All data was public at the time of collection and therefore not conditional on IRB approval. Early in the semester, I informed students about the collection of their public data and detailed their options for controlling my access to their content and identities. Their blog posts were necessarily public, as the assignment was a public writing project, but students could choose to use pseudonyms to protect their identities. They also had the option to protect their Twitter accounts, which prevented web scraping. Ten students did so during the semester; a handful more chose to protect or delete their accounts when the semester ended.
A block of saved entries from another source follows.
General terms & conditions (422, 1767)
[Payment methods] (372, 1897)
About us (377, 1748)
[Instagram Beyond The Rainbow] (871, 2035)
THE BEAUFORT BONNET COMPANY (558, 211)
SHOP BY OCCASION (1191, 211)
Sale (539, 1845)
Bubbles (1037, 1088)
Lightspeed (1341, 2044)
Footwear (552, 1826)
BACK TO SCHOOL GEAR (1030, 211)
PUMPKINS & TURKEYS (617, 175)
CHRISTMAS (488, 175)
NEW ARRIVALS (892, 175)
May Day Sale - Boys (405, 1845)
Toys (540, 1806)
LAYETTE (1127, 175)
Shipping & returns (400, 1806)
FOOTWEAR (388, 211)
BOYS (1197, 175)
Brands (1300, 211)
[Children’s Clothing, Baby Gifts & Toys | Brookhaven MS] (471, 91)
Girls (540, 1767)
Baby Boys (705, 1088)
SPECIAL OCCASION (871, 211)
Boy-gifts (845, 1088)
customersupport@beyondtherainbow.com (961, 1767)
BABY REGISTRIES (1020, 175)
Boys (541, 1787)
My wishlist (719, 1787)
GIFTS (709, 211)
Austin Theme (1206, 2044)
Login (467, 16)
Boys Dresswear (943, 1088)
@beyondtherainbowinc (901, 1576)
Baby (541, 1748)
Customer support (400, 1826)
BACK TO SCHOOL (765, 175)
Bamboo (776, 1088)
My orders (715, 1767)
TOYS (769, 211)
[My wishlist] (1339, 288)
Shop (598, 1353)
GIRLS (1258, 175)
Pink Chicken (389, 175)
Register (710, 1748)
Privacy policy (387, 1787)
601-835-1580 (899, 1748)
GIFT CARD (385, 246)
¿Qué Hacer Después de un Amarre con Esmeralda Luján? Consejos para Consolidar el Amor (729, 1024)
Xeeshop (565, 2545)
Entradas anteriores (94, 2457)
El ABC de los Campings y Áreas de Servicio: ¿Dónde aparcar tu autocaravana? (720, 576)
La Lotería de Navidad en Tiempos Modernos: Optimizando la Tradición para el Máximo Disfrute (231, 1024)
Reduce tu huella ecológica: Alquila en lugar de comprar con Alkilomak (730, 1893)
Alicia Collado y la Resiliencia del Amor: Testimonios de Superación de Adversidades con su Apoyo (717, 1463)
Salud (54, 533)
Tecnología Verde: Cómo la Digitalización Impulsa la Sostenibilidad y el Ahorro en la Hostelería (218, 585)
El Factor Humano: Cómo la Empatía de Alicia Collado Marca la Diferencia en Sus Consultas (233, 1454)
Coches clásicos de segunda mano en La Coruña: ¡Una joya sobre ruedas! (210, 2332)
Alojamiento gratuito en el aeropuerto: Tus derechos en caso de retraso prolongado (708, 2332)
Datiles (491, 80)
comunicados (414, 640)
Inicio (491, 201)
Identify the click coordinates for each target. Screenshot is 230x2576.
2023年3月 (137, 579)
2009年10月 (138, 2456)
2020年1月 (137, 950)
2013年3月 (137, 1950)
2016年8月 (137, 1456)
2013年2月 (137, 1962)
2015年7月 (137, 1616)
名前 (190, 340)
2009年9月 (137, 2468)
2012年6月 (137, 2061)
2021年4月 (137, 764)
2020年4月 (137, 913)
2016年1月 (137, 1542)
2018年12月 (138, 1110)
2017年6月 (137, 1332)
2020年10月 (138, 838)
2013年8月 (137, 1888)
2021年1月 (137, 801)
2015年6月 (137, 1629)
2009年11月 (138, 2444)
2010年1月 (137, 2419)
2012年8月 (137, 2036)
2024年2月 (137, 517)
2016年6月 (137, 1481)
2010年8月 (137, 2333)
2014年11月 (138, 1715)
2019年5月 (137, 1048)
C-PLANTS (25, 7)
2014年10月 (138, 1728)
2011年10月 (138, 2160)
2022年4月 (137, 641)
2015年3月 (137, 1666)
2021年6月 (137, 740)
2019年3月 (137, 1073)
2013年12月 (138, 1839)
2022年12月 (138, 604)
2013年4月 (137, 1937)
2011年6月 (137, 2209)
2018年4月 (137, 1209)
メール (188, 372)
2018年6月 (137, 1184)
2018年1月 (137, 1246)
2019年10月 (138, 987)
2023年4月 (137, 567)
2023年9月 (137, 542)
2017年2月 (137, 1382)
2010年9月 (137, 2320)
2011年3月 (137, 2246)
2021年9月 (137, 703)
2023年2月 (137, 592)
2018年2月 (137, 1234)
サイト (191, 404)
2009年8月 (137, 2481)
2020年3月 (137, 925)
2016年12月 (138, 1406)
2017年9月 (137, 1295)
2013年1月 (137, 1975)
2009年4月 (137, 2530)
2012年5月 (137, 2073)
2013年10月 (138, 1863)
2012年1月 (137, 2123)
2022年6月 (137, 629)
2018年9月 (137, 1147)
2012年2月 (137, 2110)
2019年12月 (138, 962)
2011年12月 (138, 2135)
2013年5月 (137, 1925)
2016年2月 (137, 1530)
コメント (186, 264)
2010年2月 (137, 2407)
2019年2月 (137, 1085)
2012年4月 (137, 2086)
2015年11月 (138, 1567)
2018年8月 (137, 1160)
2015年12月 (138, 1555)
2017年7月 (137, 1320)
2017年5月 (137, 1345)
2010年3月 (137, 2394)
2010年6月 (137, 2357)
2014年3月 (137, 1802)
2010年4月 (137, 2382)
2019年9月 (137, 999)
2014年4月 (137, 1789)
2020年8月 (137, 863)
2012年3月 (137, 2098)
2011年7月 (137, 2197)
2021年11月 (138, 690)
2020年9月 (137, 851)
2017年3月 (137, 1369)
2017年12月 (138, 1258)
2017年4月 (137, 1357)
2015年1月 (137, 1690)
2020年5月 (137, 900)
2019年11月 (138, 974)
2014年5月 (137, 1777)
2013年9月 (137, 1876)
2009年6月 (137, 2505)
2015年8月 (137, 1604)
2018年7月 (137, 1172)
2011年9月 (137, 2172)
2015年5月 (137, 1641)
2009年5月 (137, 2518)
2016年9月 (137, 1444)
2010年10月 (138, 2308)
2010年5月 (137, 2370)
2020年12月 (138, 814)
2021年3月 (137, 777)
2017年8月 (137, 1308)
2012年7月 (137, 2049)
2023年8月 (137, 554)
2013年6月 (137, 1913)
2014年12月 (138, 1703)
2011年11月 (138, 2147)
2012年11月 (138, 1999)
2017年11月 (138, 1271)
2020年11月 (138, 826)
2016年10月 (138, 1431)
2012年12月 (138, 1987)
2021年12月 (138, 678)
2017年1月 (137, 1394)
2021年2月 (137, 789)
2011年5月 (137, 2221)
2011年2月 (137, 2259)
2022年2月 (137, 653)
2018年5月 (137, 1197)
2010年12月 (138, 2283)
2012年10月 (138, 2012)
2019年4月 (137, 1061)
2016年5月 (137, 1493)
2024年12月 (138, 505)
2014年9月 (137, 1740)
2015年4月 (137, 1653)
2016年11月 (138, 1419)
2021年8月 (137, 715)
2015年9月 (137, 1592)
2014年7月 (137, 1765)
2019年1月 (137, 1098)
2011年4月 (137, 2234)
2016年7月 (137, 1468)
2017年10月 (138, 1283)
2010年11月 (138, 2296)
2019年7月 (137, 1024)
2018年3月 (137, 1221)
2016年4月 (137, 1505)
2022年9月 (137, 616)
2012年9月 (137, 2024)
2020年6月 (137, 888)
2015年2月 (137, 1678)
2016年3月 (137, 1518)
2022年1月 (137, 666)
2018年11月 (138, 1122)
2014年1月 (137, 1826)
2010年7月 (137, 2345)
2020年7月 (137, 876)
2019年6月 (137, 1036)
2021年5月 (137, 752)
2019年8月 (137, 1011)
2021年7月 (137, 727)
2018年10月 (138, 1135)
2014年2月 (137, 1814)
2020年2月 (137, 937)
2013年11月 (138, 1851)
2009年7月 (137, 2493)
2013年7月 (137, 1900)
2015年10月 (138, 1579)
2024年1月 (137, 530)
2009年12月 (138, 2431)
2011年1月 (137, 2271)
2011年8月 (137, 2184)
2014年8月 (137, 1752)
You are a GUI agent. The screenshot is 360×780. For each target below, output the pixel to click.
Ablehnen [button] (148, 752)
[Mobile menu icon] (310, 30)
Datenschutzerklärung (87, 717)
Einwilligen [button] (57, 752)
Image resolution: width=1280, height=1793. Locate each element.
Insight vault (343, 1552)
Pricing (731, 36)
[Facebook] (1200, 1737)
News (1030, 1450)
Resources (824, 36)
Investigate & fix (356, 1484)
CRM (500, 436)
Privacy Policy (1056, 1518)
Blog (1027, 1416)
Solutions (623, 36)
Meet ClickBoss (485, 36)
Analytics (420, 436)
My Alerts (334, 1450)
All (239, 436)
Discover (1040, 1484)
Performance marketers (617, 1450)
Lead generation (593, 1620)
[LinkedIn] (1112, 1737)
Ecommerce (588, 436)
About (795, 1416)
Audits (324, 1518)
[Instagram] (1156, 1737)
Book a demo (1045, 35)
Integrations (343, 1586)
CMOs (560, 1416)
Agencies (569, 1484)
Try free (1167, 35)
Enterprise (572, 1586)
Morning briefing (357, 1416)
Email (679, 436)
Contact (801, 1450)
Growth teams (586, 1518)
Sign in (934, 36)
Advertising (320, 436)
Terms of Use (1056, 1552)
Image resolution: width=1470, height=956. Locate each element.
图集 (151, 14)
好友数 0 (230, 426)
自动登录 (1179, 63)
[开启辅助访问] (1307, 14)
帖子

I did not incorporate tweets from the accounts protected by students during the semester. However, the accounts protected or deleted after the Spring 2017 semester are still included in the “All Tweets Dataset” and portions of this project as the data was public when I collected the data.
Navigation & Contact
The page Navigating Hashtag History provides readers with linear and non-linear options for engaging with this site. The website is fully searchable via the “search” widget in the sidebar (if reading from a desktop/laptop) or footer (on small screens). “Hashtag History” is also web accessible. The site uses Miniva, an accessibility-ready WordPress theme. Buttons to engage larger fonts or high contrast are available in the sidebar/footer. To the best of my ability, the site conforms to the POUR (Perceivable, Operable, Understandable, Robust) principles recommended by W3C and WebAim.